- [Required work]:
a: Answer these about the passage on keeping God's law:
(i) Which verse is quoted for the claim that there is no righteous man on earth who never sins?
(ii) What was Paul better at than performing?
(iii) In the comparison to a rower, what carries him back?
b: Write what comes next in the passage on keeping God's law, picking up after its final line.

- [Extracted text]:

○ ○ ○ ○ ○ ○ ○

It pulls down the plumes of his pride!

(Thomas Watson, "The Ten Commandments")

The true Christian cannot keep God's law perfectly.
"There is certainly no righteous man on the earth
who does good and never sins." Eccl. 7:20. There
is in the best actions of a godly man—that which is
damnable—if God should weigh him in the balance
of justice. Alas! He cannot pray without wandering,
nor believe without doubting. "For the desire to do
what is good is with me, but there is no ability to
do it." Romans 7:18. Paul, though a saint of the first
magnitude, was better at desiring than at performing.

The regenerate have a desire to obey God perfectly;
but they lack strength; their obedience is weak and
sickly. The mark they are to shoot at, is perfection of
holiness. But though they take a right aim, and do
what they can—they come short of the mark!

A Christian, while serving God, is like the rower who
plies the oar, and rows hard—but is hindered, for a
gust of wind carries him back again! So says Paul, 
"For I do not do the good that I want to do, but I
practice the evil that I do not want to do." Romans
7:19. "I am driven back by temptation!"

○ ○ ○ ○ ○ ○ ○

- [Records supplied]:
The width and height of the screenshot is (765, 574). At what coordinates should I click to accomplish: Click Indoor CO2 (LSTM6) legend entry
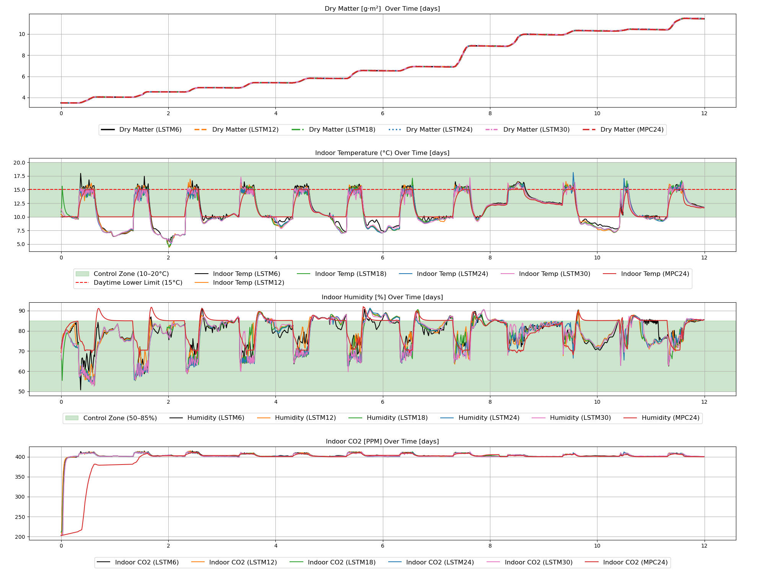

○ ○ ○ ○ ○ ○ ○

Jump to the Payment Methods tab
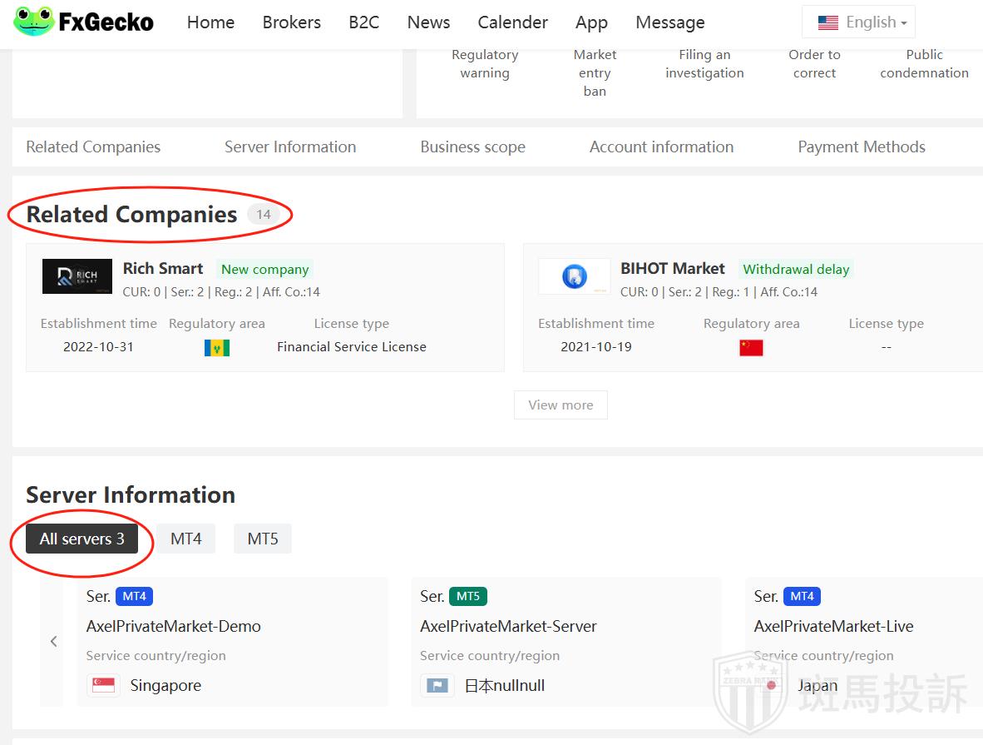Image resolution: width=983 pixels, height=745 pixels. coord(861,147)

○ ○ ○ ○ ○ ○ ○

- [Answer set]:
a:
(i) Eccl. 7:20
(ii) Desiring
(iii) A gust of wind

b:
God permits this inability in His people—to humble
Man is a self-exalting creature; and if he has but
anything of worth, he is ready to be puffed up! But
when he comes to see his deficiencies and failings,
and how far short he comes of that holiness and
perfection which God requires—it pulls down the
plumes of his pride
, and lays them in the dust!
He weeps over his inability!
He blushes over his leprous spots!
He says with Job, "I abhor myself in dust and ashes!"

God allows this inability be upon us—that we may have
recourse to Christ
—to obtain pardon for our defects, and
to sprinkle our best duties with His blood. When a man
sees that he owes perfect obedience to the law—but has
nothing to pay, it makes him flee to Christ, to answer for
him all the demands of the law, and set him free in the
court of Divine justice.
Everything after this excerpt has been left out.